In McLean v. State of California (No. C074515, filed 8/19/14), the California Court of Appeal for the Third Appellate District held that the waiting time penalties of Labor Code section 203 for failure to comply with prompt payment requirements apply to employees who retire. Under section 203, if an employer willfully fails to pay any wages of an employee who is discharged or quits, a penalty is assessed against the employer. The penalty is measured at the employee’s daily rate of pay and is calculated by multiplying the daily wage by the number of days that the employee was not paid, up to a maximum of 30 days. If an employee is discharged, he or she is entitled to immediate payment of earned and unpaid wages. If an employee quits, he or she is entitled to a final paycheck within 72 hours. The court found that there is no distinction between an employee who “quits” and one who “retires.”

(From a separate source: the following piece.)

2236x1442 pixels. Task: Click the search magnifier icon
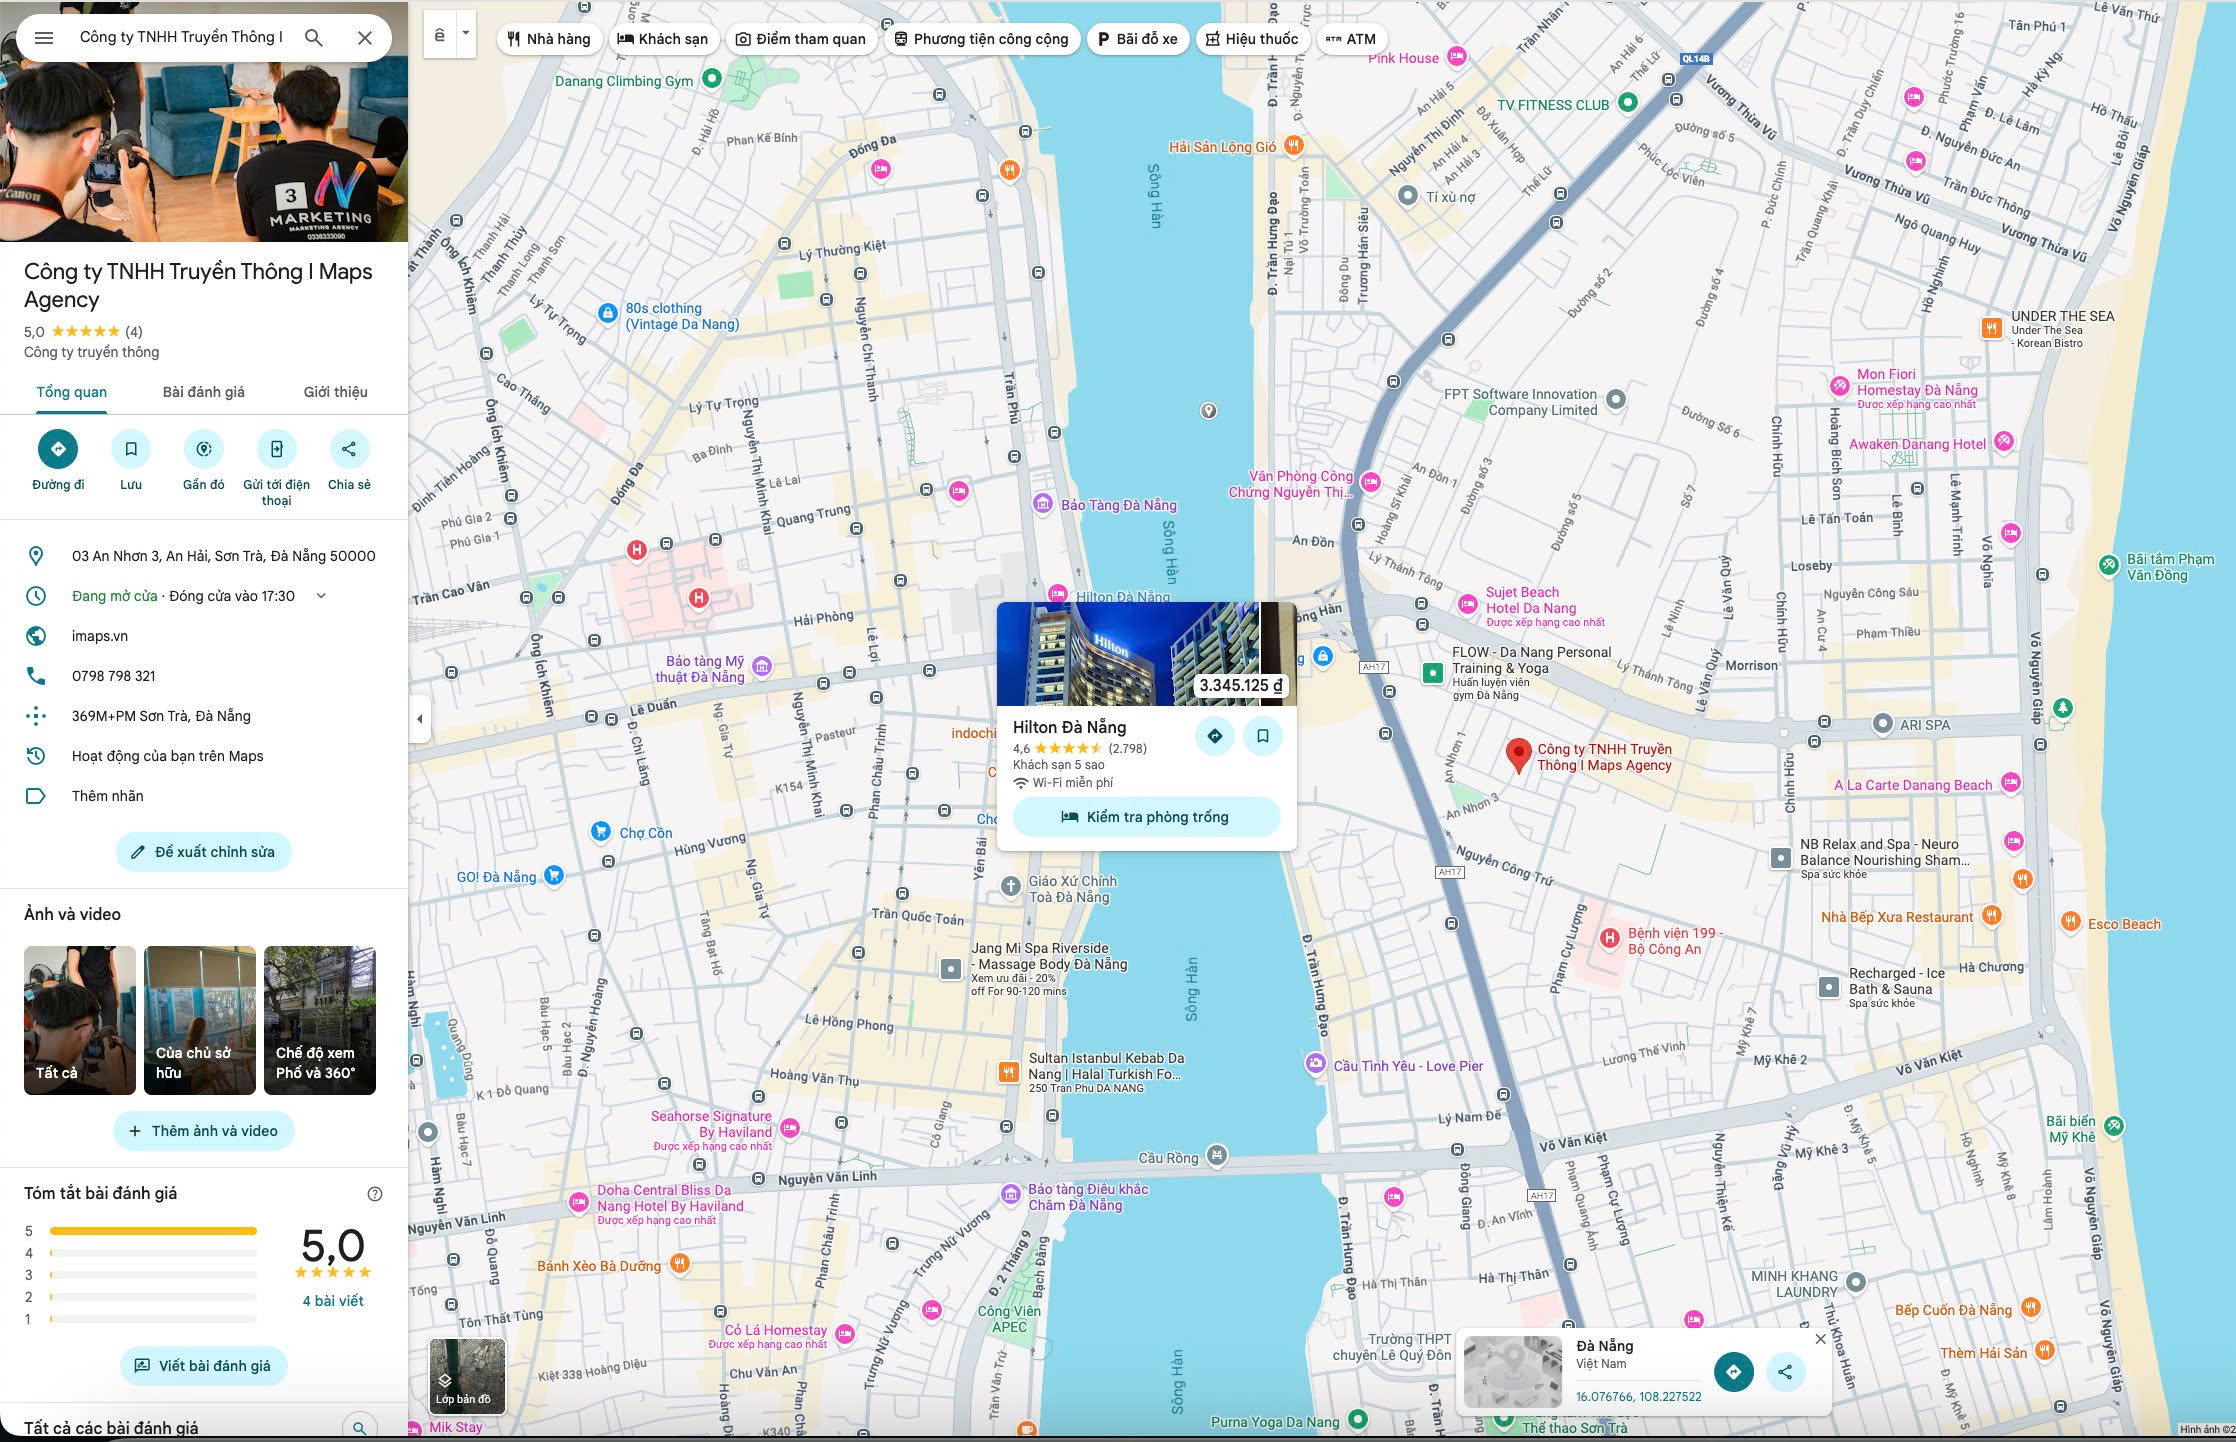(x=315, y=37)
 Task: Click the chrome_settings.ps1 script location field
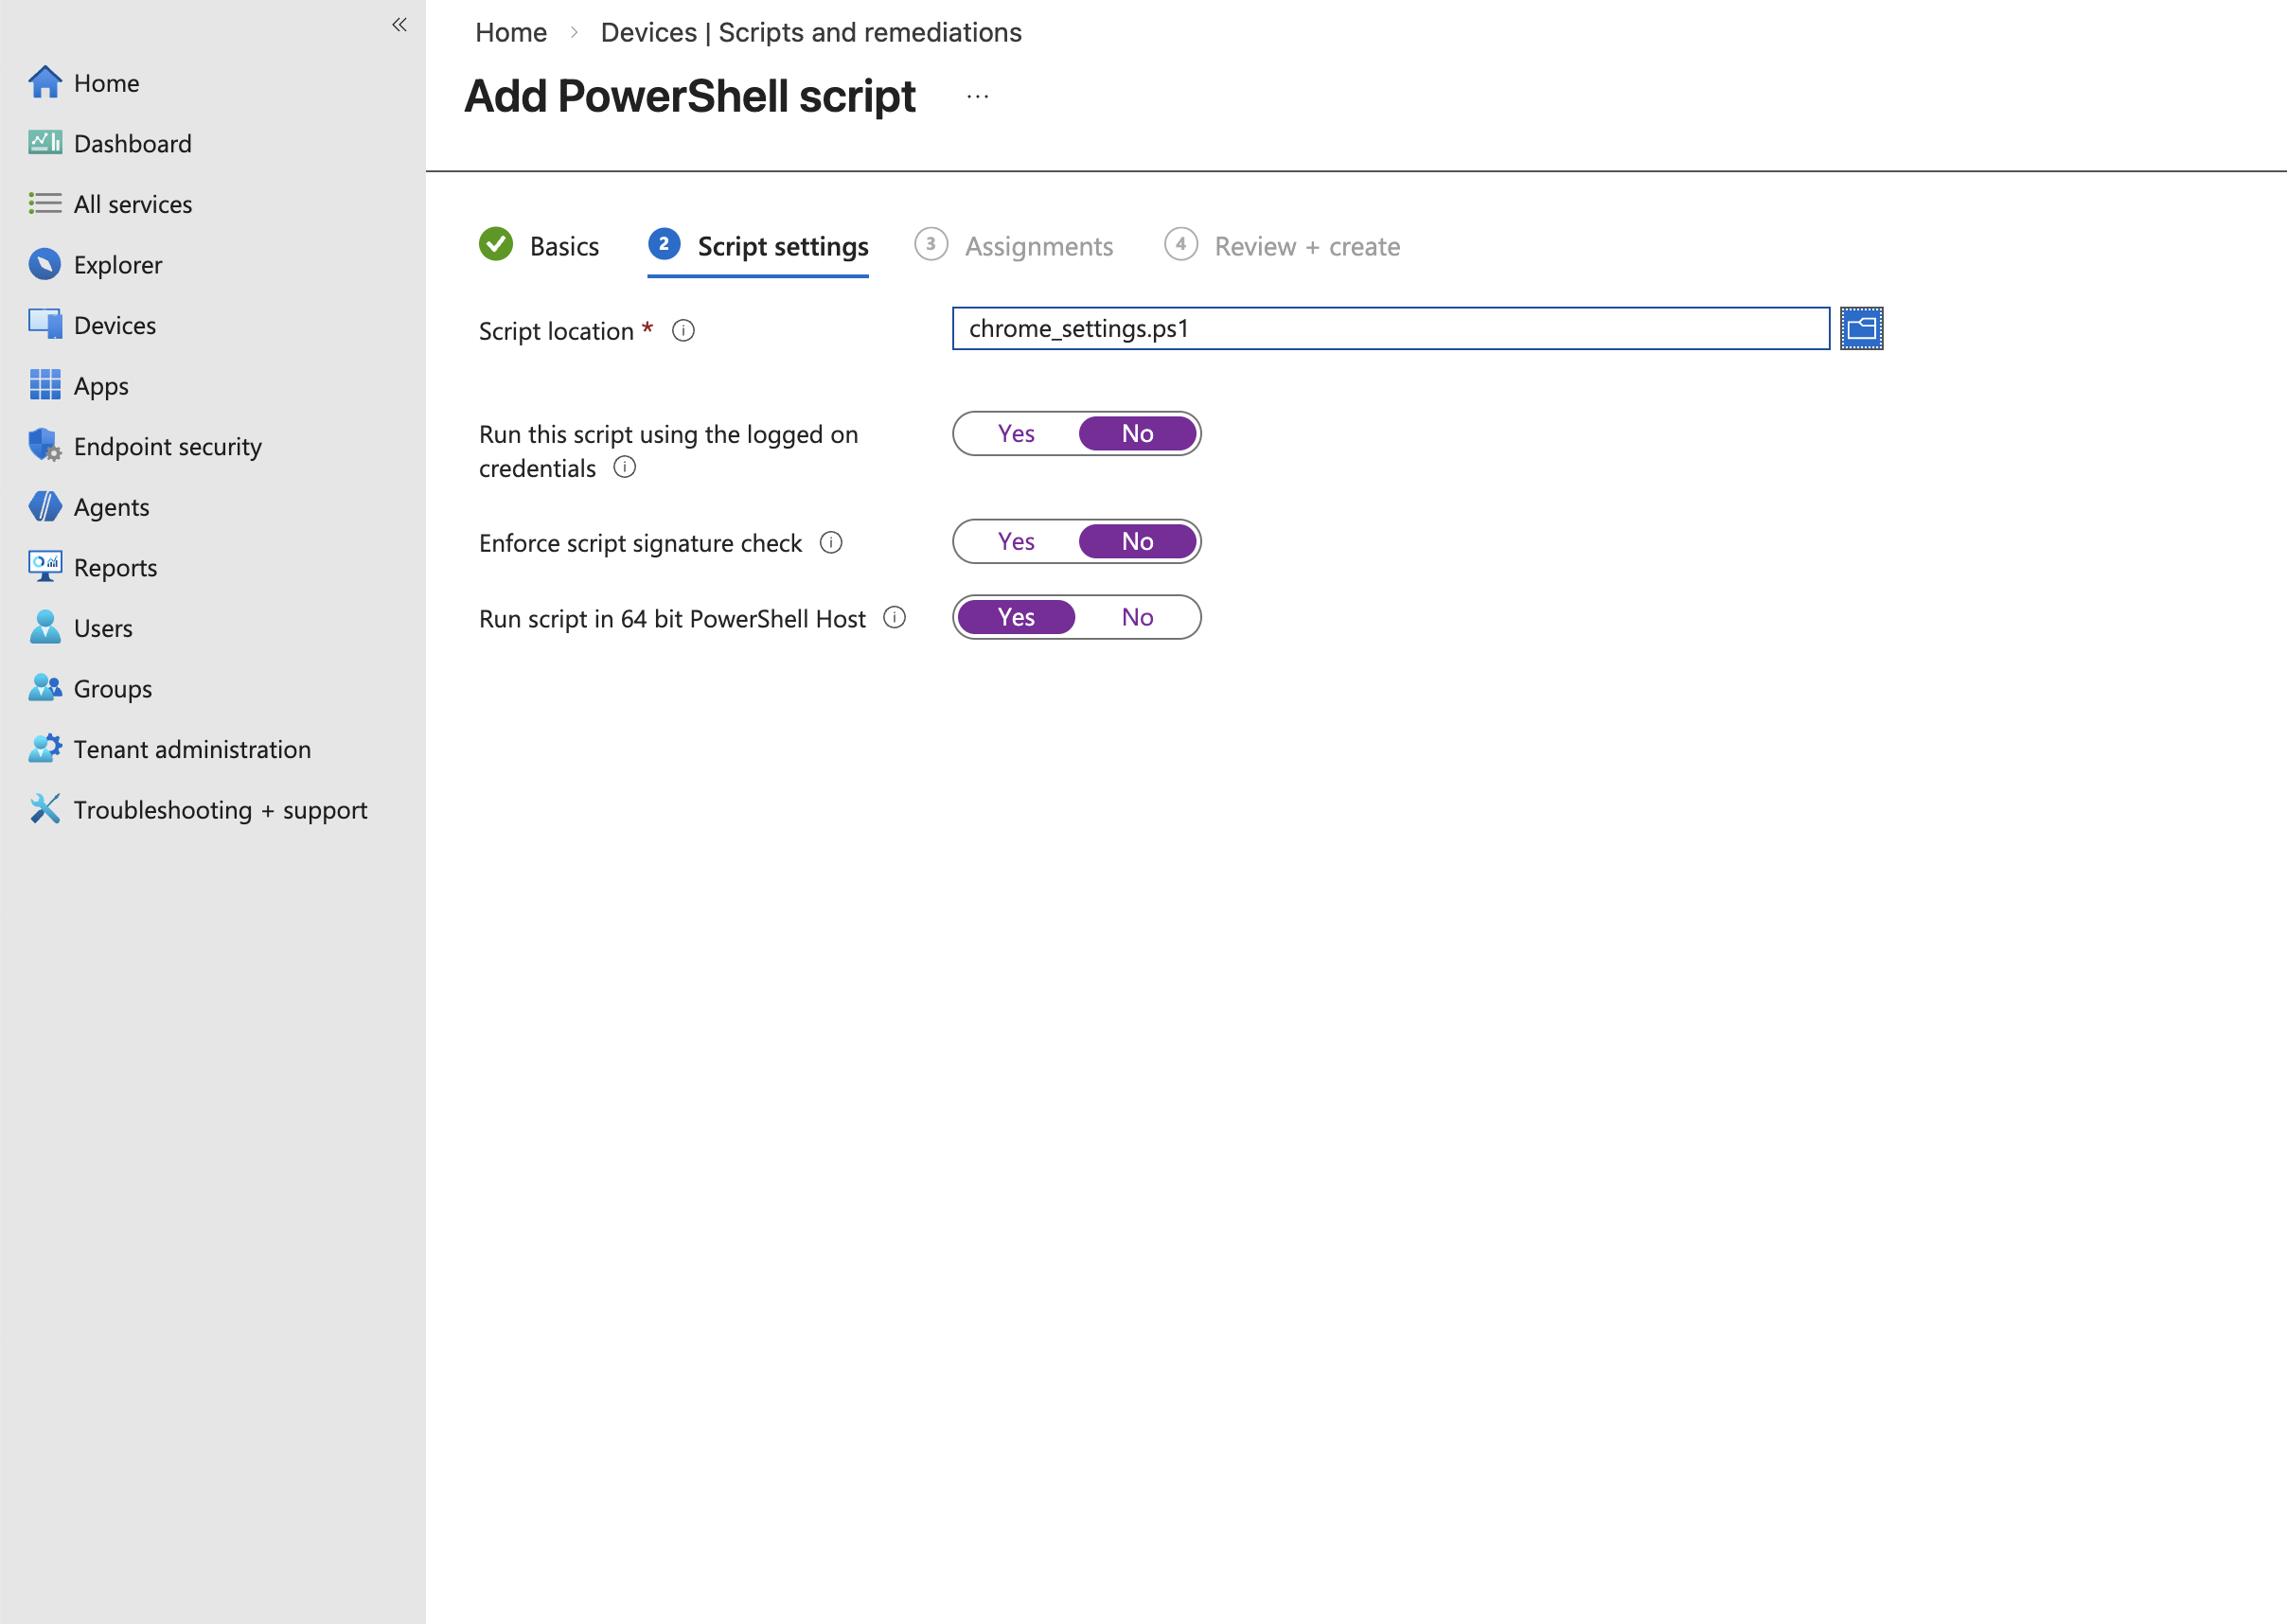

The plaintiff in McLean was a retired deputy attorney general who alleged that she did not receive her final wages on her last day of employment or within 72 hours of that date, as required by Labor Code section 202. Defendants filed a demurrer to her complaint on the ground that plaintiff retired, rather than quit, so she had not stated a claim for violation of section 202 or a claim for penalties under section 203.
The McLean court rejected this distinction, finding that the requirements of sections 202 and 203 apply to employees who quit, in addition to those who retire. The court found that there was nothing in the legislative history of the statutes to indicate that by using the word “quit,” the Legislature intended to exclude employees who retire. Further, the court concluded that use of the separate terms “quits, retires, or disability retires” in the statute was simply intended to list types of separation, rather than three entirely distinct occurrences. The court also rejected the defendants’ argument that the two terms are distinguishable in the civil service context: “Nothing in the language of either statute permits an interpretation where the word ‘quits’ has one meaning for the state employer and its employees, and another meaning where the employers and employees are in the private sector.”
The decision in McLean is hardly surprising. Public policy in California has long favored full and prompt payment of wages due an employee. McLean nonetheless serves as a reminder to employers to audit and adhere to their final pay practices to ensure compliance with California law.